Stored dataset items:
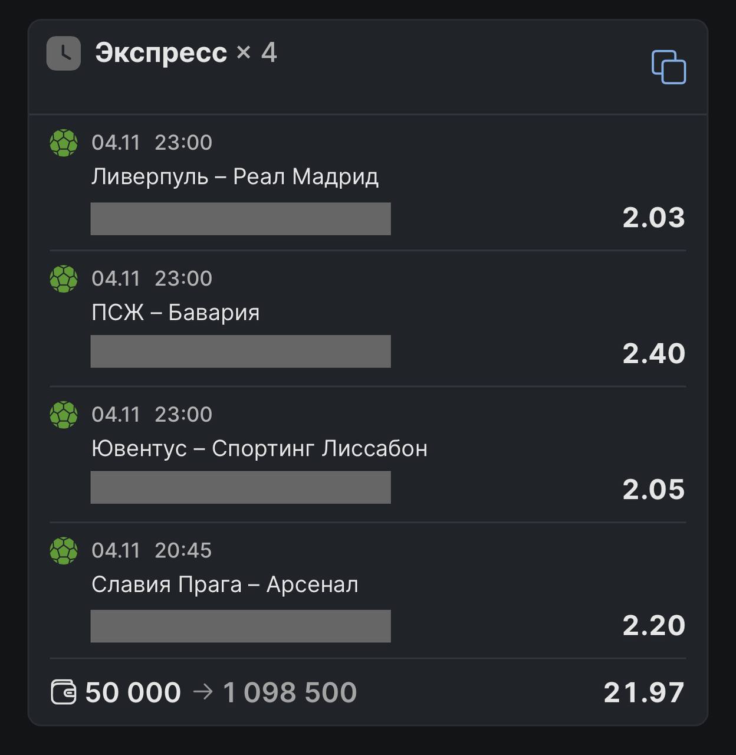Screen dimensions: 736x755
Task: Click football icon beside Ювентус – Спортинг Лиссабон
Action: (64, 415)
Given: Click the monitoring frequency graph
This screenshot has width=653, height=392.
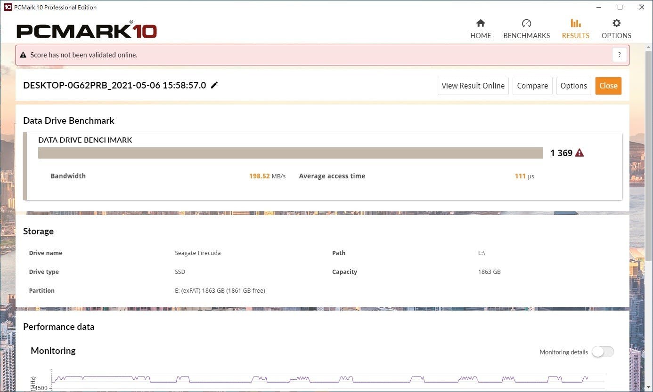Looking at the screenshot, I should point(320,379).
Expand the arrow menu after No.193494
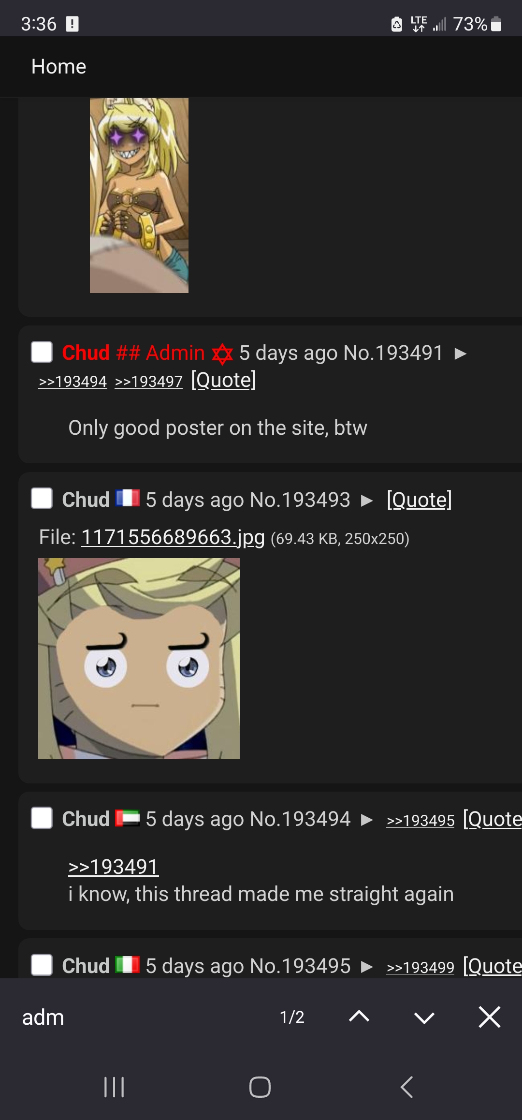The width and height of the screenshot is (522, 1120). click(x=367, y=820)
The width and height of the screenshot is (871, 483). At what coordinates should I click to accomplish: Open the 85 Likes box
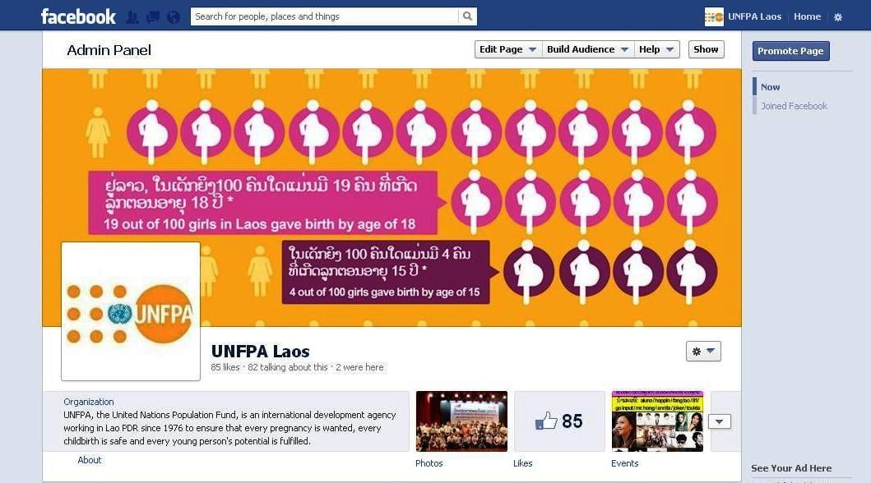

• [What the task requires]: Repeat only the lines from the one with "Given: Click the monitoring frequency graph" through the end of the data, both included and exactly as written. Pictures stay out of the copy.

• [Your response]:
Given: Click the monitoring frequency graph
This screenshot has width=653, height=392.
Looking at the screenshot, I should point(320,379).
Expand the arrow menu after No.193494
The width and height of the screenshot is (522, 1120). click(x=367, y=820)
The width and height of the screenshot is (871, 483). At what coordinates should I click to accomplish: Open the 85 Likes box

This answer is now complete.